ICML 2025 Workshop Highlights: Foundation Models for Structured Data and AI for Math

ICML 2025 · Read the rest of our (virtual) coverage of this year's conference

ICML 2025 wrapped up with 33 workshops spread across two days. Workshops allow researchers to share newer work in a less formal environment than the main conference and each workshop focuses on a specific domain or area of research.

Based on anticipated attendance numbers in the conference app, the three most popular workshops across the two days were Multi-Agent Systems in the Era of Foundation Models: Opportunities, Challenges and Futures, Exploration in AI Today (EXAIT), and Foundation Models for Structured Data (FMSD).

Below are a few brief highlights from two of the workshops.

Foundation Models for Structured Data

Workshop on Foundation Models for Structured Data

This was the first ICML workshop on Foundation Models for Structured Data. It covered a broad range of topics related to pre-trained models for tabular and time-series data.

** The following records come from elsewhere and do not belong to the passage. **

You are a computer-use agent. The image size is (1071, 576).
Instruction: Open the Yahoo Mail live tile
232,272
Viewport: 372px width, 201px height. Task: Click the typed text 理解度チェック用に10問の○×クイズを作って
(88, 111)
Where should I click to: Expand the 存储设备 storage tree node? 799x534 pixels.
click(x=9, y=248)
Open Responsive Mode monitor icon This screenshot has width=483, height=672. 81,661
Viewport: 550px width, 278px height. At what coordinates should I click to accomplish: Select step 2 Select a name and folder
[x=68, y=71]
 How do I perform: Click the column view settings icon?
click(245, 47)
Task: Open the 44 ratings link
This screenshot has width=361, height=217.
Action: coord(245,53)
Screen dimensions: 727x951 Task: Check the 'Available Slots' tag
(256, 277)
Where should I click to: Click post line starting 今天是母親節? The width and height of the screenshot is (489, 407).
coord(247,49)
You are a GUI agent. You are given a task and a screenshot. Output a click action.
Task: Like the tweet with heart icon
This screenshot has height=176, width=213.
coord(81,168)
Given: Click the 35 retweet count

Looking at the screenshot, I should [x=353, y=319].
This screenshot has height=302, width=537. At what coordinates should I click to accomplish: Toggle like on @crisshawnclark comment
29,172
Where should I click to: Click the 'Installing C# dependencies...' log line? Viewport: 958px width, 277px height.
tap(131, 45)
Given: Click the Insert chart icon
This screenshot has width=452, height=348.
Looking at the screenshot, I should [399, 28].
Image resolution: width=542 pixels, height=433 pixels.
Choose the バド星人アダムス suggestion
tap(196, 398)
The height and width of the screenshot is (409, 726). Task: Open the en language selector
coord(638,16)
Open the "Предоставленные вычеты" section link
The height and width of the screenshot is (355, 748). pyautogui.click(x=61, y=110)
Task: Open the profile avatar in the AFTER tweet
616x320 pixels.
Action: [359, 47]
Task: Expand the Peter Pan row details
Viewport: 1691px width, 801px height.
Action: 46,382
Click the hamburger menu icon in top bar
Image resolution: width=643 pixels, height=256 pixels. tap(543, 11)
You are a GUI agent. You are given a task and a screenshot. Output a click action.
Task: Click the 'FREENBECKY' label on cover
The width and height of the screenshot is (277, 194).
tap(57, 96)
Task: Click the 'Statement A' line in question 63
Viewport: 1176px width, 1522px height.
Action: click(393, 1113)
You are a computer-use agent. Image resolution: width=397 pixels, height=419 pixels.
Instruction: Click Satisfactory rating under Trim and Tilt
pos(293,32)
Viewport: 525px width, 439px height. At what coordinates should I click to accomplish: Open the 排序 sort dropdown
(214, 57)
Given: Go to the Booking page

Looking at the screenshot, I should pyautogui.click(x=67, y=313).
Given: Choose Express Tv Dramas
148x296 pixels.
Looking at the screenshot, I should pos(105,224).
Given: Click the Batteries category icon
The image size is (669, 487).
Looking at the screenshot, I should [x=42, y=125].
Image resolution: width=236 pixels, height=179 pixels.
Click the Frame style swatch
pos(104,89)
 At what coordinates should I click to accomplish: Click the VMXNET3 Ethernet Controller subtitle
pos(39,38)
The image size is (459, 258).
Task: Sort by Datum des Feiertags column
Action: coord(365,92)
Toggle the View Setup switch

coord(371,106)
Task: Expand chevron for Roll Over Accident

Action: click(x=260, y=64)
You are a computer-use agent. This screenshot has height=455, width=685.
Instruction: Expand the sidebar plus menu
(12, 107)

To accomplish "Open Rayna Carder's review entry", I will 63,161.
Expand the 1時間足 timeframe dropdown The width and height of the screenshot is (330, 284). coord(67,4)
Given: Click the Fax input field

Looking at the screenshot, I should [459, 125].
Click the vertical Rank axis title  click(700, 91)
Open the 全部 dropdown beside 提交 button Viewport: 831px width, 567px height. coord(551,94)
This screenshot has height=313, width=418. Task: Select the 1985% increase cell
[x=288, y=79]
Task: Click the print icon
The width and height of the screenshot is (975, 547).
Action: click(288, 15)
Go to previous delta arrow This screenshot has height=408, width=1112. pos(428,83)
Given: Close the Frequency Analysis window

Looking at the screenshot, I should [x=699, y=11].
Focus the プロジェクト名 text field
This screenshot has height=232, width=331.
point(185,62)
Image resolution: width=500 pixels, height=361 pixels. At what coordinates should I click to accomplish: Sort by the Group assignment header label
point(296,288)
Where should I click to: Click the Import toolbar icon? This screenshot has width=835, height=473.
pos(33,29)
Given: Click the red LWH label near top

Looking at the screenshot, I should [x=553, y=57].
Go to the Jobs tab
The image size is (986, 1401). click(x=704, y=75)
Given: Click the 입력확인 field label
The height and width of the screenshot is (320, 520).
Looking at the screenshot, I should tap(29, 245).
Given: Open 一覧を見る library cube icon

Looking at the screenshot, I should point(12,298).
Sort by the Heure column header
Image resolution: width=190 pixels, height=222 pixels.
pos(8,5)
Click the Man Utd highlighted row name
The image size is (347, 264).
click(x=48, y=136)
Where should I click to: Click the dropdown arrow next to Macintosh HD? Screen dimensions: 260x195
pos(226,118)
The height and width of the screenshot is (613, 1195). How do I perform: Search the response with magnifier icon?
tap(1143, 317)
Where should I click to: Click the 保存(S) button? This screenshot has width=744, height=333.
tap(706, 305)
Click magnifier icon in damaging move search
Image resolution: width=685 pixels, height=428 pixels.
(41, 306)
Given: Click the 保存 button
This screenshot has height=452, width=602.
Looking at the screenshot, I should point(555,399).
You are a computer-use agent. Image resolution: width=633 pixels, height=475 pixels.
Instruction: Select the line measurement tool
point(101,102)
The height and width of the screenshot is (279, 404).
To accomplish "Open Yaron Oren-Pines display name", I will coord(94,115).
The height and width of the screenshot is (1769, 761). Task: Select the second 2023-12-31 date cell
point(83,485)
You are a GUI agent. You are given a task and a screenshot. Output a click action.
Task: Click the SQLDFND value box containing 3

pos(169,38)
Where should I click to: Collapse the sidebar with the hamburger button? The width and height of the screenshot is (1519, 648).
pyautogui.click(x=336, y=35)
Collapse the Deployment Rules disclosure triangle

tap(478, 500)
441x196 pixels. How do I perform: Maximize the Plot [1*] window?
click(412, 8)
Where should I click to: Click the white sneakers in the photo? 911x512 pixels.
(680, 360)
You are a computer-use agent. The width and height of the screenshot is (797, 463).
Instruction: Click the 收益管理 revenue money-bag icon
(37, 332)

There was a generally-shared view that foundation models for structured data are still in their infancy, with many promising directions for further work.

Andrew Gordon Wilson’s talk (“A Universal Approach to Model Construction”) included some advice on model selection (embrace a highly expressive hypothesis space in combination with a compression bias). He questioned the view that deep learning is ‘special’ compared to other machine learning approaches, and suggested that the success of overparameterisation observed in phenomena like double descent is not unique to deep learning.

For more on this view, see his ICML 2025 position paper Position: Deep Learning is Not So Mysterious or Different.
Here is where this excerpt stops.